§ **What you have to do**: Make an exact copy of all the data.

§ **Exercise material**:
◆ ◆ ◆ ◆
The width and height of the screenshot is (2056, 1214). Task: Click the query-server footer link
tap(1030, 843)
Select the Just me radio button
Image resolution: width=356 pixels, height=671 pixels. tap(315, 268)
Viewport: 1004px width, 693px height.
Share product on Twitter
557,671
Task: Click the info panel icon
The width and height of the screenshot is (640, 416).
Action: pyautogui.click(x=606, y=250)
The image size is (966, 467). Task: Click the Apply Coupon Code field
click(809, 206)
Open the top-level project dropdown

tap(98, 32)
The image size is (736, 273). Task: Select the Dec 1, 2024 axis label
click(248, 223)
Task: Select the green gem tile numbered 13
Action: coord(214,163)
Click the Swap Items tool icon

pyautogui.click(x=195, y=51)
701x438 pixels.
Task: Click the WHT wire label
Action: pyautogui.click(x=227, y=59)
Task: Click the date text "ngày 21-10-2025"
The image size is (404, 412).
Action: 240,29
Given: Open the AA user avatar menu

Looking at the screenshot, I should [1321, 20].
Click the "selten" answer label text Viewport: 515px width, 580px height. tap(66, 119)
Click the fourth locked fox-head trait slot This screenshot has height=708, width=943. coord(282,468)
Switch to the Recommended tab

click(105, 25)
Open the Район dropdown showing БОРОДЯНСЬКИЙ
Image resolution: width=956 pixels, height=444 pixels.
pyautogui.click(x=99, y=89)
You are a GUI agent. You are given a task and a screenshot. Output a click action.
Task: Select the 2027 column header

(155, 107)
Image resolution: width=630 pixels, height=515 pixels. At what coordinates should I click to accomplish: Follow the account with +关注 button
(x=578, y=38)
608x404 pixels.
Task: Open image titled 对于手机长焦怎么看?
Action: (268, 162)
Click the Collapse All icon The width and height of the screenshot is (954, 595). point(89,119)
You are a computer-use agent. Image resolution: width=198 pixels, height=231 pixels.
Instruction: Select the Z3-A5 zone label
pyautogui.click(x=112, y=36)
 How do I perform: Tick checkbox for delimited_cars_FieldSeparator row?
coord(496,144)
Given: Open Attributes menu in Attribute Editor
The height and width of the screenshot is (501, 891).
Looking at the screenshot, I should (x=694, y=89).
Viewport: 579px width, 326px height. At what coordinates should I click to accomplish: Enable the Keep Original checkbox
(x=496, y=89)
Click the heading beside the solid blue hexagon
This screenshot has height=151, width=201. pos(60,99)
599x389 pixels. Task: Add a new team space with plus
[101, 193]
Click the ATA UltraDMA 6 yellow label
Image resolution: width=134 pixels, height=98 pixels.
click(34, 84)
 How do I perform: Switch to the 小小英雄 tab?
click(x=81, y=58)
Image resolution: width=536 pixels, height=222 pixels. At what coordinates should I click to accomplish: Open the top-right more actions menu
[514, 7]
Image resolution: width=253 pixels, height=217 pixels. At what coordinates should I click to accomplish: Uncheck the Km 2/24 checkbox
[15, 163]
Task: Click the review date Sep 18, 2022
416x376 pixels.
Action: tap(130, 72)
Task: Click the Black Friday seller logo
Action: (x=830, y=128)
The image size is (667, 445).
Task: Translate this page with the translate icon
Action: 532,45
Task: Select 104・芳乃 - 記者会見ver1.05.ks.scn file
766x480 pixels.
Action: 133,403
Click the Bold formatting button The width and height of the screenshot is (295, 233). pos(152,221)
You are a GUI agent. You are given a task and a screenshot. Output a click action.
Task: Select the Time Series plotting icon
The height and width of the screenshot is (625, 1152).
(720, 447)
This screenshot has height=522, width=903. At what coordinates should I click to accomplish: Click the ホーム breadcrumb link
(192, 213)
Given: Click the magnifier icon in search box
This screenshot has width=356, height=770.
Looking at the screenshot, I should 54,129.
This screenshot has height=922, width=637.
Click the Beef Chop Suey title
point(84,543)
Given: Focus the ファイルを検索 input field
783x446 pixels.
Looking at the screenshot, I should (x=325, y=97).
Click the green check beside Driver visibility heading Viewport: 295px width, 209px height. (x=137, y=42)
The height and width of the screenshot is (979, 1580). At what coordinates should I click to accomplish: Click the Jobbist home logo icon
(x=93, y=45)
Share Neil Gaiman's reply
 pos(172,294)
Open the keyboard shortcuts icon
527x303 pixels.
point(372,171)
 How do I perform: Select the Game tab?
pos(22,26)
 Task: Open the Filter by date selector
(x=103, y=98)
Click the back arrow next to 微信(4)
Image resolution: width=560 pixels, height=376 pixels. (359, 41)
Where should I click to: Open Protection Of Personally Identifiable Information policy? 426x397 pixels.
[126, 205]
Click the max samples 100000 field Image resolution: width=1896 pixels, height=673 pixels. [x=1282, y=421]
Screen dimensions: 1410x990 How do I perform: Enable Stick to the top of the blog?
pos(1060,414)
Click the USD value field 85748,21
◆ ◆ ◆ ◆
§ **Answer box**:
The width and height of the screenshot is (2056, 1214). Task: Click the query-server footer link
tap(1030, 843)
Select the Just me radio button
Image resolution: width=356 pixels, height=671 pixels. tap(315, 268)
Viewport: 1004px width, 693px height.
Share product on Twitter
557,671
Task: Click the info panel icon
The width and height of the screenshot is (640, 416).
Action: pyautogui.click(x=606, y=250)
The image size is (966, 467). Task: Click the Apply Coupon Code field
click(809, 206)
Open the top-level project dropdown

tap(98, 32)
The image size is (736, 273). Task: Select the Dec 1, 2024 axis label
click(248, 223)
Task: Select the green gem tile numbered 13
Action: coord(214,163)
Click the Swap Items tool icon

pyautogui.click(x=195, y=51)
701x438 pixels.
Task: Click the WHT wire label
Action: pyautogui.click(x=227, y=59)
Task: Click the date text "ngày 21-10-2025"
The image size is (404, 412).
Action: 240,29
Given: Open the AA user avatar menu

Looking at the screenshot, I should [1321, 20].
Click the "selten" answer label text Viewport: 515px width, 580px height. tap(66, 119)
Click the fourth locked fox-head trait slot This screenshot has height=708, width=943. coord(282,468)
Switch to the Recommended tab

click(105, 25)
Open the Район dropdown showing БОРОДЯНСЬКИЙ
Image resolution: width=956 pixels, height=444 pixels.
pyautogui.click(x=99, y=89)
You are a GUI agent. You are given a task and a screenshot. Output a click action.
Task: Select the 2027 column header

(155, 107)
Image resolution: width=630 pixels, height=515 pixels. At what coordinates should I click to accomplish: Follow the account with +关注 button
(x=578, y=38)
608x404 pixels.
Task: Open image titled 对于手机长焦怎么看?
Action: (268, 162)
Click the Collapse All icon The width and height of the screenshot is (954, 595). point(89,119)
You are a computer-use agent. Image resolution: width=198 pixels, height=231 pixels.
Instruction: Select the Z3-A5 zone label
pyautogui.click(x=112, y=36)
 How do I perform: Tick checkbox for delimited_cars_FieldSeparator row?
coord(496,144)
Given: Open Attributes menu in Attribute Editor
The height and width of the screenshot is (501, 891).
Looking at the screenshot, I should (x=694, y=89).
Viewport: 579px width, 326px height. At what coordinates should I click to accomplish: Enable the Keep Original checkbox
(x=496, y=89)
Click the heading beside the solid blue hexagon
This screenshot has height=151, width=201. pos(60,99)
599x389 pixels. Task: Add a new team space with plus
[101, 193]
Click the ATA UltraDMA 6 yellow label
Image resolution: width=134 pixels, height=98 pixels.
click(34, 84)
 How do I perform: Switch to the 小小英雄 tab?
click(x=81, y=58)
Image resolution: width=536 pixels, height=222 pixels. At what coordinates should I click to accomplish: Open the top-right more actions menu
[514, 7]
Image resolution: width=253 pixels, height=217 pixels. At what coordinates should I click to accomplish: Uncheck the Km 2/24 checkbox
[15, 163]
Task: Click the review date Sep 18, 2022
416x376 pixels.
Action: tap(130, 72)
Task: Click the Black Friday seller logo
Action: (x=830, y=128)
The image size is (667, 445).
Task: Translate this page with the translate icon
Action: 532,45
Task: Select 104・芳乃 - 記者会見ver1.05.ks.scn file
766x480 pixels.
Action: 133,403
Click the Bold formatting button The width and height of the screenshot is (295, 233). pos(152,221)
You are a GUI agent. You are given a task and a screenshot. Output a click action.
Task: Select the Time Series plotting icon
The height and width of the screenshot is (625, 1152).
(720, 447)
This screenshot has height=522, width=903. At what coordinates should I click to accomplish: Click the ホーム breadcrumb link
(192, 213)
Given: Click the magnifier icon in search box
This screenshot has width=356, height=770.
Looking at the screenshot, I should 54,129.
This screenshot has height=922, width=637.
Click the Beef Chop Suey title
point(84,543)
Given: Focus the ファイルを検索 input field
783x446 pixels.
Looking at the screenshot, I should (x=325, y=97).
Click the green check beside Driver visibility heading Viewport: 295px width, 209px height. (x=137, y=42)
The height and width of the screenshot is (979, 1580). At what coordinates should I click to accomplish: Click the Jobbist home logo icon
(x=93, y=45)
Share Neil Gaiman's reply
 pos(172,294)
Open the keyboard shortcuts icon
527x303 pixels.
point(372,171)
 How do I perform: Select the Game tab?
pos(22,26)
 Task: Open the Filter by date selector
(x=103, y=98)
Click the back arrow next to 微信(4)
Image resolution: width=560 pixels, height=376 pixels. (359, 41)
Where should I click to: Open Protection Of Personally Identifiable Information policy? 426x397 pixels.
[126, 205]
Click the max samples 100000 field Image resolution: width=1896 pixels, height=673 pixels. [x=1282, y=421]
Screen dimensions: 1410x990 How do I perform: Enable Stick to the top of the blog?
pos(1060,414)
Click the USD value field 85748,21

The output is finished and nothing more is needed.